* [Exercise]:
Could you copy every line in the listing below that has the word "screenshot"?

* [Entries shown]:
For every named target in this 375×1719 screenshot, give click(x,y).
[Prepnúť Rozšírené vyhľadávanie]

==

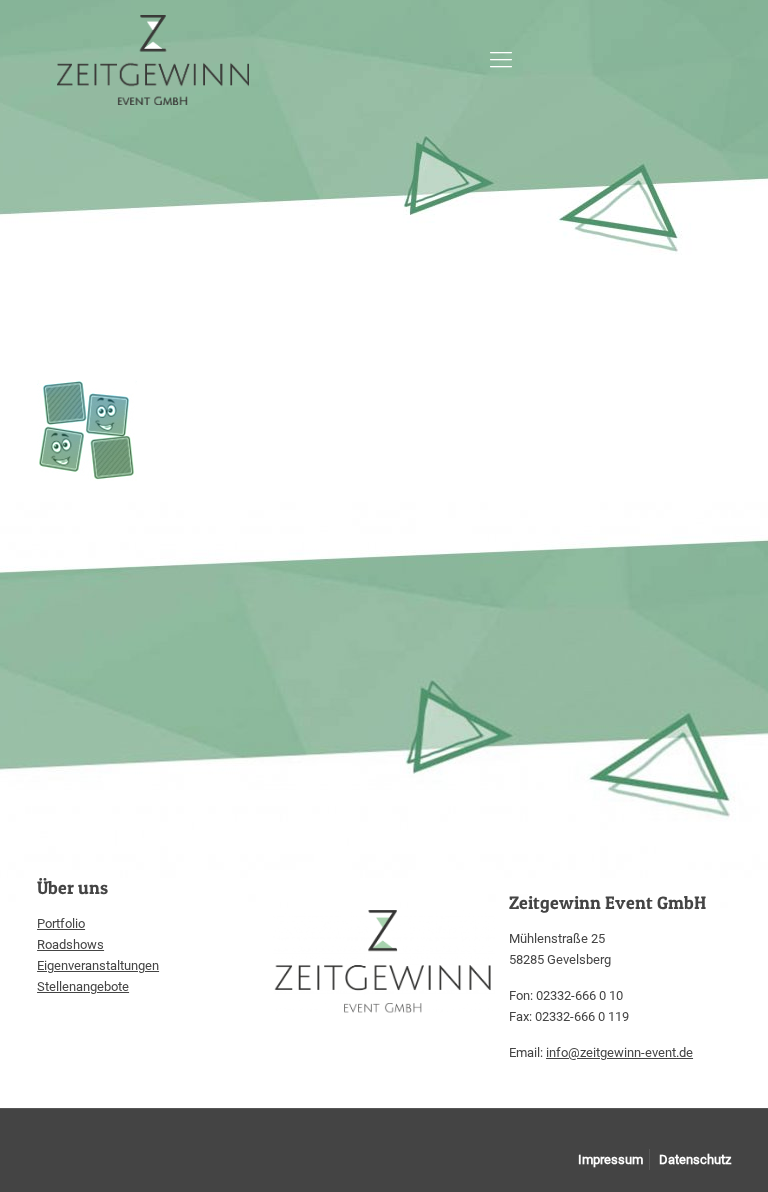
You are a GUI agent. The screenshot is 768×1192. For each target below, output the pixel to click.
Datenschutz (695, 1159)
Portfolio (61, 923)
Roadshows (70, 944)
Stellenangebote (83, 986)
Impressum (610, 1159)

* [Result for this task]:
For every named target in this 375×1719 screenshot, give click(x,y).
You are a GUI agent. The screenshot is 768×1192. For each target below, output the pixel to click.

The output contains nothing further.